▸ STORED DATA:
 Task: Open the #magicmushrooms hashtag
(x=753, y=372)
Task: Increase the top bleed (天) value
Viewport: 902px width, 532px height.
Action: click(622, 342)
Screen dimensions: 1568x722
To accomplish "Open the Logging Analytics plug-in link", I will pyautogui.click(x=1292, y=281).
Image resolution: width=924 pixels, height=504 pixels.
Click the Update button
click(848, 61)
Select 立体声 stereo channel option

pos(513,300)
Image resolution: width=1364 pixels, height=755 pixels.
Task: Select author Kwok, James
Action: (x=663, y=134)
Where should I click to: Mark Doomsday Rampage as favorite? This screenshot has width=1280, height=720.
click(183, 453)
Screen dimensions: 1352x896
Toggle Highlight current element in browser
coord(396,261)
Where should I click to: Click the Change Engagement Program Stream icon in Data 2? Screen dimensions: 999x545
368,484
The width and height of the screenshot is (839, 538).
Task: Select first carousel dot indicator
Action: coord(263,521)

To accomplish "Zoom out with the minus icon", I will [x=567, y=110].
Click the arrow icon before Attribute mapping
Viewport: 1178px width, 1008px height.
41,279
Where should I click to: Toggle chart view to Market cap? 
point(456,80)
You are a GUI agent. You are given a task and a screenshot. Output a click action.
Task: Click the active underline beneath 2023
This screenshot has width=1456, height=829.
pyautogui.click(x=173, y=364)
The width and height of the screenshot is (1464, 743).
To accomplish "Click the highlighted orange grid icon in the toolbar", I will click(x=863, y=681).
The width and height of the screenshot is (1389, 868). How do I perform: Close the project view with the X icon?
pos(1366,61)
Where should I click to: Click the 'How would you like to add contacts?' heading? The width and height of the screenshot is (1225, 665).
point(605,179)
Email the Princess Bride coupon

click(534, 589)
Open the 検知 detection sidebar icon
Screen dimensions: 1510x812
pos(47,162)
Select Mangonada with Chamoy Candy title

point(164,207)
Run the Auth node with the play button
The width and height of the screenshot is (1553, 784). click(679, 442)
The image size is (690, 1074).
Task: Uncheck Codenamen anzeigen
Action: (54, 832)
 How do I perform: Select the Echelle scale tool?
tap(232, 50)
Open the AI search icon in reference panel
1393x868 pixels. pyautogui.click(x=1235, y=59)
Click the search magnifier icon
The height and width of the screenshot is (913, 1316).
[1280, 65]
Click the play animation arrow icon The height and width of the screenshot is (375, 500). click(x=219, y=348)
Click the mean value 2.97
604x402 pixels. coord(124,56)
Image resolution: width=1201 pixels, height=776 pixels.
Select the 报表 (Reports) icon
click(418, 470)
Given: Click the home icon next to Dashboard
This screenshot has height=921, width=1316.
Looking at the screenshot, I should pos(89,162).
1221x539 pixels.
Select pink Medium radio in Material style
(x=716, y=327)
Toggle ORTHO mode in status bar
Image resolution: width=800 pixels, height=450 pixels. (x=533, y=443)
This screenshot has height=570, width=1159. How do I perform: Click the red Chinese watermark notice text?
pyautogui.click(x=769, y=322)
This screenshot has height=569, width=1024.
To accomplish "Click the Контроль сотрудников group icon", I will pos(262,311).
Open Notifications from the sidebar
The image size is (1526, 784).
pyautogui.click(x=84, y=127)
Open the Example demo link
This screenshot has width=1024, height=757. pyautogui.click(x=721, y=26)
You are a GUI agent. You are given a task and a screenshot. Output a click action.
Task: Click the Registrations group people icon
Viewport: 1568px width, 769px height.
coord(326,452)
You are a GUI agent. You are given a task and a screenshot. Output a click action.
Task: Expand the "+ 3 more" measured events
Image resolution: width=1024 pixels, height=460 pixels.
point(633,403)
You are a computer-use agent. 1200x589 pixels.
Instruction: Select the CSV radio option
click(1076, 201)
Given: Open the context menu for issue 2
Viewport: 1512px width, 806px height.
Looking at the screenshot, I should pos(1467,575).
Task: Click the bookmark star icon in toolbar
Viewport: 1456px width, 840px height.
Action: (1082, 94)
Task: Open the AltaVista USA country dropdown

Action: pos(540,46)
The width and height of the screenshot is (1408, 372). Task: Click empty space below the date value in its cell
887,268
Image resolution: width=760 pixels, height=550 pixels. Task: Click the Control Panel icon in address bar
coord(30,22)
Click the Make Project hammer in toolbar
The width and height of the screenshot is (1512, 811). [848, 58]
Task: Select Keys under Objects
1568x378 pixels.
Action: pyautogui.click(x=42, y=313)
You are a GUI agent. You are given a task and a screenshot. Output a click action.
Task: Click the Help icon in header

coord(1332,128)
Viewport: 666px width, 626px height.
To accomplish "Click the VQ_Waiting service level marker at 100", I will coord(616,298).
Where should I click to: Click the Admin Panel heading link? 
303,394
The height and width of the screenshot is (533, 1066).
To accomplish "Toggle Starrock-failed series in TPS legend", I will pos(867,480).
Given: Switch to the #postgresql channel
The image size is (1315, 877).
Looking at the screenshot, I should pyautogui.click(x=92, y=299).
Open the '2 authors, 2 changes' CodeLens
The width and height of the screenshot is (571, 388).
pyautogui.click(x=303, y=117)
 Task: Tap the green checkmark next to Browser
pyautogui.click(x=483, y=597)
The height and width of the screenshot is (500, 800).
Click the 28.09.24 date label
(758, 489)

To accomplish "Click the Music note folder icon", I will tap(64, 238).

▸ GIVEN TASK: Copy out every line of the rows above without changing anything.

▸ THE COMPLETED TASK:
 Task: Open the #magicmushrooms hashtag
(x=753, y=372)
Task: Increase the top bleed (天) value
Viewport: 902px width, 532px height.
Action: click(622, 342)
Screen dimensions: 1568x722
To accomplish "Open the Logging Analytics plug-in link", I will pyautogui.click(x=1292, y=281).
Image resolution: width=924 pixels, height=504 pixels.
Click the Update button
click(848, 61)
Select 立体声 stereo channel option

pos(513,300)
Image resolution: width=1364 pixels, height=755 pixels.
Task: Select author Kwok, James
Action: (x=663, y=134)
Where should I click to: Mark Doomsday Rampage as favorite? This screenshot has width=1280, height=720.
click(183, 453)
Screen dimensions: 1352x896
Toggle Highlight current element in browser
coord(396,261)
Where should I click to: Click the Change Engagement Program Stream icon in Data 2? Screen dimensions: 999x545
368,484
The width and height of the screenshot is (839, 538).
Task: Select first carousel dot indicator
Action: coord(263,521)

To accomplish "Zoom out with the minus icon", I will [x=567, y=110].
Click the arrow icon before Attribute mapping
Viewport: 1178px width, 1008px height.
41,279
Where should I click to: Toggle chart view to Market cap? 
point(456,80)
You are a GUI agent. You are given a task and a screenshot. Output a click action.
Task: Click the active underline beneath 2023
This screenshot has width=1456, height=829.
pyautogui.click(x=173, y=364)
The width and height of the screenshot is (1464, 743).
To accomplish "Click the highlighted orange grid icon in the toolbar", I will click(x=863, y=681).
The width and height of the screenshot is (1389, 868). How do I perform: Close the project view with the X icon?
pos(1366,61)
Where should I click to: Click the 'How would you like to add contacts?' heading? The width and height of the screenshot is (1225, 665).
point(605,179)
Email the Princess Bride coupon

click(534, 589)
Open the 検知 detection sidebar icon
Screen dimensions: 1510x812
pos(47,162)
Select Mangonada with Chamoy Candy title

point(164,207)
Run the Auth node with the play button
The width and height of the screenshot is (1553, 784). click(679, 442)
The image size is (690, 1074).
Task: Uncheck Codenamen anzeigen
Action: (54, 832)
 How do I perform: Select the Echelle scale tool?
tap(232, 50)
Open the AI search icon in reference panel
1393x868 pixels. pyautogui.click(x=1235, y=59)
Click the search magnifier icon
The height and width of the screenshot is (913, 1316).
[1280, 65]
Click the play animation arrow icon The height and width of the screenshot is (375, 500). click(x=219, y=348)
Click the mean value 2.97
604x402 pixels. coord(124,56)
Image resolution: width=1201 pixels, height=776 pixels.
Select the 报表 (Reports) icon
click(418, 470)
Given: Click the home icon next to Dashboard
This screenshot has height=921, width=1316.
Looking at the screenshot, I should pos(89,162).
1221x539 pixels.
Select pink Medium radio in Material style
(x=716, y=327)
Toggle ORTHO mode in status bar
Image resolution: width=800 pixels, height=450 pixels. (x=533, y=443)
This screenshot has height=570, width=1159. How do I perform: Click the red Chinese watermark notice text?
pyautogui.click(x=769, y=322)
This screenshot has height=569, width=1024.
To accomplish "Click the Контроль сотрудников group icon", I will pos(262,311).
Open Notifications from the sidebar
The image size is (1526, 784).
pyautogui.click(x=84, y=127)
Open the Example demo link
This screenshot has width=1024, height=757. pyautogui.click(x=721, y=26)
You are a GUI agent. You are given a task and a screenshot. Output a click action.
Task: Click the Registrations group people icon
Viewport: 1568px width, 769px height.
coord(326,452)
You are a GUI agent. You are given a task and a screenshot. Output a click action.
Task: Expand the "+ 3 more" measured events
Image resolution: width=1024 pixels, height=460 pixels.
point(633,403)
You are a computer-use agent. 1200x589 pixels.
Instruction: Select the CSV radio option
click(1076, 201)
Given: Open the context menu for issue 2
Viewport: 1512px width, 806px height.
Looking at the screenshot, I should pos(1467,575).
Task: Click the bookmark star icon in toolbar
Viewport: 1456px width, 840px height.
Action: (1082, 94)
Task: Open the AltaVista USA country dropdown

Action: pos(540,46)
The width and height of the screenshot is (1408, 372). Task: Click empty space below the date value in its cell
887,268
Image resolution: width=760 pixels, height=550 pixels. Task: Click the Control Panel icon in address bar
coord(30,22)
Click the Make Project hammer in toolbar
The width and height of the screenshot is (1512, 811). [848, 58]
Task: Select Keys under Objects
1568x378 pixels.
Action: pyautogui.click(x=42, y=313)
You are a GUI agent. You are given a task and a screenshot. Output a click action.
Task: Click the Help icon in header

coord(1332,128)
Viewport: 666px width, 626px height.
To accomplish "Click the VQ_Waiting service level marker at 100", I will coord(616,298).
Where should I click to: Click the Admin Panel heading link? 
303,394
The height and width of the screenshot is (533, 1066).
To accomplish "Toggle Starrock-failed series in TPS legend", I will pos(867,480).
Given: Switch to the #postgresql channel
The image size is (1315, 877).
Looking at the screenshot, I should pyautogui.click(x=92, y=299).
Open the '2 authors, 2 changes' CodeLens
The width and height of the screenshot is (571, 388).
pyautogui.click(x=303, y=117)
 Task: Tap the green checkmark next to Browser
pyautogui.click(x=483, y=597)
The height and width of the screenshot is (500, 800).
Click the 28.09.24 date label
(758, 489)

To accomplish "Click the Music note folder icon", I will tap(64, 238).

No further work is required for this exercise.